The day the company delivered the head stone was overcast, and as I drove toward the cemetery, the skies grew threateningly darker by the moment. The two men used a hoist to lower the headstone into place, but as they were almost finished, the skies suddenly opened and rain pelted down with unbelievable force. I watched as they quickly lowered the stone, and it dropped the last inch or so. I fearfully checked the base, afraid it might have cracked, but luckily it had not. The men left, and I stood in the rain looking at the crooked headstone. As the rain poured around me, I carefully straightened it and then satisfied, I ran to my car for shelter. I just sat there staring at the headstone, my body chilled and my mind blank. As I drove home, the sun appeared and steam rose from the wet summer pavement.

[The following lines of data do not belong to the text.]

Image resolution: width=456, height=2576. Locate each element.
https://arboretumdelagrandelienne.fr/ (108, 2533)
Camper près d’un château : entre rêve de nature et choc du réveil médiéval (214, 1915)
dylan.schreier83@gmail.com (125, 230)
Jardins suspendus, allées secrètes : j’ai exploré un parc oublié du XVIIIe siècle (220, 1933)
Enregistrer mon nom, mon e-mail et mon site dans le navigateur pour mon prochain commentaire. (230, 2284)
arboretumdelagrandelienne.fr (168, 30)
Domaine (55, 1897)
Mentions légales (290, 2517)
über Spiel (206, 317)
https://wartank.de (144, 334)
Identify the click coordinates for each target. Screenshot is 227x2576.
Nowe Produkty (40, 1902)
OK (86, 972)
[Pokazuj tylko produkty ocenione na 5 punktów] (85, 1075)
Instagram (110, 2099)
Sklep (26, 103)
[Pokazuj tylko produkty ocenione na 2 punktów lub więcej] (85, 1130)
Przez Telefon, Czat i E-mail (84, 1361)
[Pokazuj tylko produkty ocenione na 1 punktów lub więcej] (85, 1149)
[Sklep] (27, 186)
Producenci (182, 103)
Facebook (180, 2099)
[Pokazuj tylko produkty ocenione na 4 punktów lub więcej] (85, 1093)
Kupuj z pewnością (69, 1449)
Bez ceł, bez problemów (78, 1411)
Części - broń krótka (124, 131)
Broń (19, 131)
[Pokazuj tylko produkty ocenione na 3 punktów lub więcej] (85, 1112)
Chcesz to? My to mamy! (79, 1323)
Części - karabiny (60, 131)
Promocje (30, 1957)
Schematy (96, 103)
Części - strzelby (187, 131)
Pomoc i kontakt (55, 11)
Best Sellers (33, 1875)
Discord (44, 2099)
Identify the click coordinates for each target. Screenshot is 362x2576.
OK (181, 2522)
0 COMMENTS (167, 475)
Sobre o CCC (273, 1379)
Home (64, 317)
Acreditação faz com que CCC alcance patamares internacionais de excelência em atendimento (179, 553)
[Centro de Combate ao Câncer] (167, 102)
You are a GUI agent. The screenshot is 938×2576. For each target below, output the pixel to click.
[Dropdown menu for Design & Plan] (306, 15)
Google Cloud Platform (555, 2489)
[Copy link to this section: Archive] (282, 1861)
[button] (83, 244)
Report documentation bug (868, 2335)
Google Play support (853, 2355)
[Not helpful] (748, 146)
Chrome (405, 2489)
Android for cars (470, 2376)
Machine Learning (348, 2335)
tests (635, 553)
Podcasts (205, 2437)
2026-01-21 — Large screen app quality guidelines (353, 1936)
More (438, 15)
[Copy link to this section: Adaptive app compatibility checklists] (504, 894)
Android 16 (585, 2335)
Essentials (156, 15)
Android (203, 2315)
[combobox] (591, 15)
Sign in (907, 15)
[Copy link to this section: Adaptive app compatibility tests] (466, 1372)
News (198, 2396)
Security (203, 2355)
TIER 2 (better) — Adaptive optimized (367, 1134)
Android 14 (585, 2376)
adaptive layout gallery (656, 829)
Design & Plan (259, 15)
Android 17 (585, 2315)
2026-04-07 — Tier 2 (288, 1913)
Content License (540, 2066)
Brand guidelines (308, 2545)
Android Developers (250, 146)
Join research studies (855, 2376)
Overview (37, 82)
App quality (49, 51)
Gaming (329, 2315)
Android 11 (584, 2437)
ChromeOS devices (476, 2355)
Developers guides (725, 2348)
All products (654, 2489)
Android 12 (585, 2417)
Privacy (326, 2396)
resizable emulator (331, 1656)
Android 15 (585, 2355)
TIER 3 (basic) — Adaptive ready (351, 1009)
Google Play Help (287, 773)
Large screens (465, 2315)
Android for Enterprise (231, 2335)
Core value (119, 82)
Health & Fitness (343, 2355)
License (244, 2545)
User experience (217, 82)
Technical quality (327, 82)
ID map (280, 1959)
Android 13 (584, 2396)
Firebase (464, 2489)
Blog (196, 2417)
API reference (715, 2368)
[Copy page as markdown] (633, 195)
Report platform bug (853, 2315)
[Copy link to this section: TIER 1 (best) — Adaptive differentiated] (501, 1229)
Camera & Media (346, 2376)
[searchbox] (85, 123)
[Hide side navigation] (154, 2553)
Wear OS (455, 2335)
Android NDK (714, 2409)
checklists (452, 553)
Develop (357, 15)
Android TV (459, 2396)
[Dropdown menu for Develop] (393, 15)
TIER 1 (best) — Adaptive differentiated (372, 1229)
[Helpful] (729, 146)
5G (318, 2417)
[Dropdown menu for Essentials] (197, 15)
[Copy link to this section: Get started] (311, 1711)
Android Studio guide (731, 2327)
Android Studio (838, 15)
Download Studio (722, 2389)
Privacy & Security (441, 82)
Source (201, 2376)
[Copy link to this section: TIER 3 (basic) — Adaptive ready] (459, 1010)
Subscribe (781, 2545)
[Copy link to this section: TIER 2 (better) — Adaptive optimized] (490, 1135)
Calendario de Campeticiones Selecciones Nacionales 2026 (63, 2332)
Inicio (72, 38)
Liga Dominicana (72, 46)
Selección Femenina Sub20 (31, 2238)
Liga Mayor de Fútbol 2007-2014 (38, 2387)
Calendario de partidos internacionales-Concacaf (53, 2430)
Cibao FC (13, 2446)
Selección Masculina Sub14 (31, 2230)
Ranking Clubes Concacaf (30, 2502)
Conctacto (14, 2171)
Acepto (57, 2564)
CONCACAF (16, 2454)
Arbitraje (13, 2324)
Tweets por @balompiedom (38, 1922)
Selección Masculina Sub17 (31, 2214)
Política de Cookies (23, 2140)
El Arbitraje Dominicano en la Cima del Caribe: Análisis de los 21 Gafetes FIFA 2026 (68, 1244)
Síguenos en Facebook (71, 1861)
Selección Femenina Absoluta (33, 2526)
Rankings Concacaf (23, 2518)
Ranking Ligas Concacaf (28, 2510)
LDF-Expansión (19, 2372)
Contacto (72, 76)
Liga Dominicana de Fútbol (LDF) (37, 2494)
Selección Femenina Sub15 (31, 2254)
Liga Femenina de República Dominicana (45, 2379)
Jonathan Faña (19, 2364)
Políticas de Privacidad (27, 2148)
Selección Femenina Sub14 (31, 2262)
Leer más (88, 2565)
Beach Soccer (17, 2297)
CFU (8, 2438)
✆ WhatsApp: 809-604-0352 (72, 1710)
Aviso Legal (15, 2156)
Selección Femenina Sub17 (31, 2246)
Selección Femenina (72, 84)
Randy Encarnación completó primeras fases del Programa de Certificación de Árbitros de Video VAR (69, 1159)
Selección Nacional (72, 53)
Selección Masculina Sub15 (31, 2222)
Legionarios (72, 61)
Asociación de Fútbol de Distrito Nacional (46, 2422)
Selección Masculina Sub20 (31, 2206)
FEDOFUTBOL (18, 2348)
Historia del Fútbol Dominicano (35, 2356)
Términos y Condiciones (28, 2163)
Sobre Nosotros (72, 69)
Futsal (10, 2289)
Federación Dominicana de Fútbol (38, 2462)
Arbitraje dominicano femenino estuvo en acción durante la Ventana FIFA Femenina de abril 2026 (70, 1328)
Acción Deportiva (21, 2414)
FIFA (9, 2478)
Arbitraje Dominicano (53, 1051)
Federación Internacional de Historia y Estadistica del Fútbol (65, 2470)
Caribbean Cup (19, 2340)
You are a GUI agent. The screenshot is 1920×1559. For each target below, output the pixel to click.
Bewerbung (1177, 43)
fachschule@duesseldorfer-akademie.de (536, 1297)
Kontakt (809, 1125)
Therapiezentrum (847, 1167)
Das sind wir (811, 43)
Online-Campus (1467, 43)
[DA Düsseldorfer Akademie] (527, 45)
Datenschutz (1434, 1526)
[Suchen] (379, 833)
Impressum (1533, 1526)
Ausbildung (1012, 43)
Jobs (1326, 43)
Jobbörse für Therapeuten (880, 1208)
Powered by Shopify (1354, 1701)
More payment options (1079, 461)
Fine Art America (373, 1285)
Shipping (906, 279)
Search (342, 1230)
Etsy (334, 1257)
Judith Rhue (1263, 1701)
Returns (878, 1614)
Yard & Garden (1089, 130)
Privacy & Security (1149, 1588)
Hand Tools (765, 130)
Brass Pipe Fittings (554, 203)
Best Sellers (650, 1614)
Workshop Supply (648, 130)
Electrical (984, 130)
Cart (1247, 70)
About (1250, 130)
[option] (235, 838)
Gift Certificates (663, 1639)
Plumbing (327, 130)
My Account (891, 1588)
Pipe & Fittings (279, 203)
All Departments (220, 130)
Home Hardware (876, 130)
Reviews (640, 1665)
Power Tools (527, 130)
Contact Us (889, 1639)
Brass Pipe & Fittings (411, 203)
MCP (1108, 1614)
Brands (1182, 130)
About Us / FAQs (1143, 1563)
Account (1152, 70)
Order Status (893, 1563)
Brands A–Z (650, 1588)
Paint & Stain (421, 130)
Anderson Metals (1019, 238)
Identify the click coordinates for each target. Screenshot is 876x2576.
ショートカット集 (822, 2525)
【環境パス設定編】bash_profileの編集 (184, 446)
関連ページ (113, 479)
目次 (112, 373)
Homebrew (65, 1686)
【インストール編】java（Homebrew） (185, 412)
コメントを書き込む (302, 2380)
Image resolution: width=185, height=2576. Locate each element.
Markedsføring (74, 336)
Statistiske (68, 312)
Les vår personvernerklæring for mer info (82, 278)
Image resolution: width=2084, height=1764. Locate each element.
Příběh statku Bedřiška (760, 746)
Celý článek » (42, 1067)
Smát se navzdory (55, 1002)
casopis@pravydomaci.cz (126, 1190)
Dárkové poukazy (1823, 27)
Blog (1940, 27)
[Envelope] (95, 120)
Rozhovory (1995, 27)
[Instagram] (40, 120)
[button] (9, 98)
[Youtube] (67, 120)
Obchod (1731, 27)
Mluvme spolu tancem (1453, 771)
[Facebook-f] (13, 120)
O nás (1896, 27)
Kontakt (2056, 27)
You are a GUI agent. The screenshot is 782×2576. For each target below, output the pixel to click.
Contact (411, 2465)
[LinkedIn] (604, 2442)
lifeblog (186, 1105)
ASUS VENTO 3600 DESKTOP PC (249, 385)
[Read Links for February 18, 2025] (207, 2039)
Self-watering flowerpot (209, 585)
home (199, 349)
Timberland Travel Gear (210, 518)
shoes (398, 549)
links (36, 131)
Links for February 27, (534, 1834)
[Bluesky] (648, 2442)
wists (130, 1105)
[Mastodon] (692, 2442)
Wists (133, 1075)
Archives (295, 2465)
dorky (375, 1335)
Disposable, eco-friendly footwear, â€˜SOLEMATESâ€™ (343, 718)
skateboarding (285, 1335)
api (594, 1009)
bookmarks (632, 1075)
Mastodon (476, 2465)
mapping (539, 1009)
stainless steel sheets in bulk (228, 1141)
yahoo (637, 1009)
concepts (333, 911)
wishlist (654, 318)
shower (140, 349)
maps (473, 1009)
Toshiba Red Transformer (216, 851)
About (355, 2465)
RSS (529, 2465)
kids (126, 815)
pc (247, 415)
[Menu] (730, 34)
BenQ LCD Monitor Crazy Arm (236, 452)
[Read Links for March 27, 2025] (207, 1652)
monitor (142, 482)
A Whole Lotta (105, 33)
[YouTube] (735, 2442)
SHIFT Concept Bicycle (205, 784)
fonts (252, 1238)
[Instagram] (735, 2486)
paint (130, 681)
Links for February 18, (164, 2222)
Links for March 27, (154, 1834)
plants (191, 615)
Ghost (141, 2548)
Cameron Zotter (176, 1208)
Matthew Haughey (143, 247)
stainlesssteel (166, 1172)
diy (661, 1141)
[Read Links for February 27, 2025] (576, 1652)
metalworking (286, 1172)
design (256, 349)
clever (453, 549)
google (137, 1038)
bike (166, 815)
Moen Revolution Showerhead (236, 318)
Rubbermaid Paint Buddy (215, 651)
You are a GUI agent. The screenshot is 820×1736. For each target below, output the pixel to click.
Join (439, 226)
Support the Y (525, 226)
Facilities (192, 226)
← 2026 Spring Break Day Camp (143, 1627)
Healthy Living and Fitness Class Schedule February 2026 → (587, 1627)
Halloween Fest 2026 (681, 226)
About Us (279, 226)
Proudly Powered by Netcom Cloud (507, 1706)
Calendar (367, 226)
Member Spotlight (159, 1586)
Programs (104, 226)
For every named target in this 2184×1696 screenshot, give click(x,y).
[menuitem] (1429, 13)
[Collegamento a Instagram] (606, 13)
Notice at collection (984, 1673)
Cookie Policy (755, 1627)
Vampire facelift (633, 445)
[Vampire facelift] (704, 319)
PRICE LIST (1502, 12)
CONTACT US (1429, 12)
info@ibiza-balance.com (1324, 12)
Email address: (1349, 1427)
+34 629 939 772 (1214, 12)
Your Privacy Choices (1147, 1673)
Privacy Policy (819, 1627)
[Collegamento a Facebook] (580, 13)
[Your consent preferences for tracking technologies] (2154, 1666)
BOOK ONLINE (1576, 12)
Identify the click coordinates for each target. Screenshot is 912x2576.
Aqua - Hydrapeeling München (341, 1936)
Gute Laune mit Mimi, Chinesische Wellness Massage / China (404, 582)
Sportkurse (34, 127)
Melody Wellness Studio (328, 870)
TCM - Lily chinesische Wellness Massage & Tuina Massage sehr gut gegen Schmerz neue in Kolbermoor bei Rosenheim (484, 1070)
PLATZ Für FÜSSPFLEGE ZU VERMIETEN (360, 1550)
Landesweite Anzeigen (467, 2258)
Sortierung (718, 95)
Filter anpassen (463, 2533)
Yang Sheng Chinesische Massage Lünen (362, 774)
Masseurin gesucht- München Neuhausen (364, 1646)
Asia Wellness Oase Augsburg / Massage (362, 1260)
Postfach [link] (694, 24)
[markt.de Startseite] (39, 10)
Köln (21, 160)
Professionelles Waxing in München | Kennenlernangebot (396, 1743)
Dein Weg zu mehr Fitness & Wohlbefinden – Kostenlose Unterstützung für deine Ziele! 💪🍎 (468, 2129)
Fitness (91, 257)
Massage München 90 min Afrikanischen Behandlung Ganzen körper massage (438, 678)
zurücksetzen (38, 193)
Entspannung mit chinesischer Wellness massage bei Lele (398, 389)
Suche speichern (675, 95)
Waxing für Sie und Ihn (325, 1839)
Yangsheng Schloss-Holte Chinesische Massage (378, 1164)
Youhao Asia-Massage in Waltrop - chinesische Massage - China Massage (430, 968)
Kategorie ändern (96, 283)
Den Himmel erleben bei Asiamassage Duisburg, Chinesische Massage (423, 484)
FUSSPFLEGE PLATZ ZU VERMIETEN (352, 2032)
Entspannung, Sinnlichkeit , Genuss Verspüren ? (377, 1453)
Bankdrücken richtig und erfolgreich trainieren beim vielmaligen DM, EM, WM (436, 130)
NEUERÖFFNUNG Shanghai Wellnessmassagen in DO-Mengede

At the time, my youngest son was ten and still in Sunday school. He would take his snack in the quaint little cemetery each Sunday after class and eat it on the stone wall next to his father's headstone.

In the early days, feeling lost or at a particularly low moment, I would visit the cemetery and sit by the stone. Even though I knew he wasn't there, I would talk to my husband about the fears or problems I currently faced.

My two older boys never mentioned visiting the small, tree-shaded cemetery. If they had, they kept it to themselves. Perhaps they will share this with me at some time in the future. There's also the possibility they may never mention it. We've all learned to deal with different points of pain in our grief process.

For myself, I still occasionally go to the cemetery, especially in the Fall. I carefully brush away any debris from the stone's base, so I can see the carved inscription.

"Tomorrow is a Gift" is a reminder that today and each day is a gift not to be taken lightly.